We like to think young children are malleable and resilient, but they can also be as fragile as spring blossoms in a hurricane. As a society, we denounce “delinquents,” “hoodlums” and “hooligans,” but the truth is that we routinely fail troubled kids before they fail us. More children die each year in the United States from abuse and neglect than from cancer. For every child who dies, thousands are injured, raped or brutally abused. We shrug as millions of children undergo trauma in ways that harm them and unravel our social fabric—and then we blame the kids when things go wrong. Some species eat their young; it turns out that we are one of them.
Keylan’s son avoided drugs because of his own family’s experience and went to college for a time with money that Keylan had sent him. All seemed promising. A big, strong man, the son found good work as an electrician. Unfortunately, he had a predilection for impulsiveness and violence, like so many in his circle. “The girlfriend he was with, she kept screwing around with some Mexican drug dealer,” Keylan explained. This inflamed his son. “He got drunk, took his forty-five, went down there and shot the damned cars up in the driveway and told them, ‘Get the fuck out of town and leave my girlfriend alone.’ ” The police arrived and arrested the young man, who is still in prison.
Evidence from neuroscience, psychology and economics underscores that a crucial window for helping American children is the first five years, partly because they often suffer lifelong brain damage when raised in chaos and deprivation during those years. In these circumstances, they are exposed to “toxic stress” and their brains are flooded with cortisol, a stress hormone that changes brain anatomy. Peer-reviewed studies have found that five-year-olds who have experienced serious adversity have thinner frontal cortexes on average, and as a result less impulse control, less emotional regulation and less working memory.
Given the scale of substance abuse in America, it’s also inevitable that large numbers of children are exposed prenatally. Almost one-fifth of children born in West Virginia have been exposed in the womb to drugs or alcohol, and research, while not conclusive, suggests that later in life they will be much more susceptible to substance abuse. We now have a term for these childhood traumas and toxic stresses: adverse childhood experiences, or ACEs. An ACE can be physical abuse, a parental divorce or living with an alcoholic. Many adults have one, and one in eight has four or more. Even though the ACEs occur in childhood, they correlate to problems in adulthood: with four ACEs, a person has a 460 percent increased risk of adult depression and a 1,220 percent increased chance of adult suicide.

#### GIVEN INFORMATION:
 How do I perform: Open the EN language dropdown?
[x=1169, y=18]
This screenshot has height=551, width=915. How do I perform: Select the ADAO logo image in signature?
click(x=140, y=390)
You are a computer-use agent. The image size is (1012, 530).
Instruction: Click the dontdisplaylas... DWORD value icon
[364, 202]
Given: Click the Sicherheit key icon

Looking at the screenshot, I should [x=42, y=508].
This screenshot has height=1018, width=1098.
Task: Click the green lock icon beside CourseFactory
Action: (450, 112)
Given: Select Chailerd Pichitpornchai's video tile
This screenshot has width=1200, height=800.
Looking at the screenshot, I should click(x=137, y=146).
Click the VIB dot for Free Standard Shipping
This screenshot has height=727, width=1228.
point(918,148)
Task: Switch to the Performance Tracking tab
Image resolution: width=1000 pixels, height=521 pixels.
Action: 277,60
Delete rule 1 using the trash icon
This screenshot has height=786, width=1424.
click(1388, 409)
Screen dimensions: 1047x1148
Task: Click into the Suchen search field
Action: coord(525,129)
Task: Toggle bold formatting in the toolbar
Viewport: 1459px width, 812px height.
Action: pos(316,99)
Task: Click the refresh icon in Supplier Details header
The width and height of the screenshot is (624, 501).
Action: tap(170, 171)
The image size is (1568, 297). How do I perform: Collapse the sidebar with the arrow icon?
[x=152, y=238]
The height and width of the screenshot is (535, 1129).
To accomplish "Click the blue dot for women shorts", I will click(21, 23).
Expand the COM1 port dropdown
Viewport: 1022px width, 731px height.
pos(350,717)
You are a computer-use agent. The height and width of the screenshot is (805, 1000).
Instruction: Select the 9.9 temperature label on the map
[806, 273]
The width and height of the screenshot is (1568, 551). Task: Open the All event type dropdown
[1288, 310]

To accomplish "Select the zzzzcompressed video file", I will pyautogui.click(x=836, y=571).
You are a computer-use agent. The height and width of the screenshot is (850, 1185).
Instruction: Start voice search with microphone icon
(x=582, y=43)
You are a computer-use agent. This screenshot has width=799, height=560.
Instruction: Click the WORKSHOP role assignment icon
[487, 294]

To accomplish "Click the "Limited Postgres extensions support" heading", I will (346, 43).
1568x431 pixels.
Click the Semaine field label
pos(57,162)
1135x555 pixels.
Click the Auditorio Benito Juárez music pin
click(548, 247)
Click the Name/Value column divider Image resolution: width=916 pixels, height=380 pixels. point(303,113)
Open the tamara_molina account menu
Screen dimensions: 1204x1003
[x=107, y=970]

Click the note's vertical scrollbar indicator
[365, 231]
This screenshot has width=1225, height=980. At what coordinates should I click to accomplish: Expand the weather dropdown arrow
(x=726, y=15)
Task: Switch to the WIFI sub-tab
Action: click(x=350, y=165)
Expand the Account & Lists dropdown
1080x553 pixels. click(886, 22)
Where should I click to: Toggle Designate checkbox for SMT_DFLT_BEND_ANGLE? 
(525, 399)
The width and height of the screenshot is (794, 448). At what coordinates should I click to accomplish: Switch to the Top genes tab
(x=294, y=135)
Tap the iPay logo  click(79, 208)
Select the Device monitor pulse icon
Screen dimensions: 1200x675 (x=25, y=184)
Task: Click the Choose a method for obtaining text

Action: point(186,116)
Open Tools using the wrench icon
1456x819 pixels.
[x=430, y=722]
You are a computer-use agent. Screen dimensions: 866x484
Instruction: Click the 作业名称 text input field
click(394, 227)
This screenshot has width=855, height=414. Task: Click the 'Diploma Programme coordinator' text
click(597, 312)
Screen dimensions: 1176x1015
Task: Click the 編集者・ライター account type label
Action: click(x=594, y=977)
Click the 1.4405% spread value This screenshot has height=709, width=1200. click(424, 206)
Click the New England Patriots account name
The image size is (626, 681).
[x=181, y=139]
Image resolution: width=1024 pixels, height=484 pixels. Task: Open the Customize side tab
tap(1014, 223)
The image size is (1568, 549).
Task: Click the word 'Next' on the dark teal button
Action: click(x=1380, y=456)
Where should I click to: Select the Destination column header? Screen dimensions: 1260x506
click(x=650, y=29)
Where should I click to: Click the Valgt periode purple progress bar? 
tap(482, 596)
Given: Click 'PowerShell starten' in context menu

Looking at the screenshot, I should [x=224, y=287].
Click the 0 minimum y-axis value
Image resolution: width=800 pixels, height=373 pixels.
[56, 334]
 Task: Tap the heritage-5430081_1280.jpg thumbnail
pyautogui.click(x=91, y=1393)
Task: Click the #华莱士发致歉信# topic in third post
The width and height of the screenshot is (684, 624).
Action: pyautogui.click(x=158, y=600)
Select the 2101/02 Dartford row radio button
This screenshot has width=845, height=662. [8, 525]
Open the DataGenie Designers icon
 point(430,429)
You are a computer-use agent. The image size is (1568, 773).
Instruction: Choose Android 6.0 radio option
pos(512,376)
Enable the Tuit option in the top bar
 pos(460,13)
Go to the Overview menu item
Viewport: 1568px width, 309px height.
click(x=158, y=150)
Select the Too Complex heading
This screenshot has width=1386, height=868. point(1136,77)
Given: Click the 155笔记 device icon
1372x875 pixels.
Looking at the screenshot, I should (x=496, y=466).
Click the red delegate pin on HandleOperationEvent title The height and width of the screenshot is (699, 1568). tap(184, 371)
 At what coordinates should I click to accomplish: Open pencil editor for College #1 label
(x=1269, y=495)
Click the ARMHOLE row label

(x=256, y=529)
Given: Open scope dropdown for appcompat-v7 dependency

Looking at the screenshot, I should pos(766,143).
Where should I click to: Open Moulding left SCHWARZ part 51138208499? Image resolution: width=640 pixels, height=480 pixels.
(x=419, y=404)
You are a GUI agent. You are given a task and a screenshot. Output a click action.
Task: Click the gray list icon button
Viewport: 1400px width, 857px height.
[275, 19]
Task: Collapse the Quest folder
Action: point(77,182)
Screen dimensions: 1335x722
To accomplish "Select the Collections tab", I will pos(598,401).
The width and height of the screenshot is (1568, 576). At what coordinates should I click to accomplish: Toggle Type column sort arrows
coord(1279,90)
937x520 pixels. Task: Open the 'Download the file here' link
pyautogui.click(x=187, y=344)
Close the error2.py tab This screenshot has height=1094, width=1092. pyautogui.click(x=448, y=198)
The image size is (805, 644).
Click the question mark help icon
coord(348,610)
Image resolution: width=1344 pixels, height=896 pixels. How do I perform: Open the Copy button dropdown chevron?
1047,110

#### EXERCISE:
Retype the passage on childhood trauma word for word, starting at "Evidence from neuroscience, psychology" and ending at "less working memory.".

#### WORKED SOLUTION:
Evidence from neuroscience, psychology and economics underscores that a crucial window for helping American children is the first five years, partly because they often suffer lifelong brain damage when raised in chaos and deprivation during those years. In these circumstances, they are exposed to “toxic stress” and their brains are flooded with cortisol, a stress hormone that changes brain anatomy. Peer-reviewed studies have found that five-year-olds who have experienced serious adversity have thinner frontal cortexes on average, and as a result less impulse control, less emotional regulation and less working memory.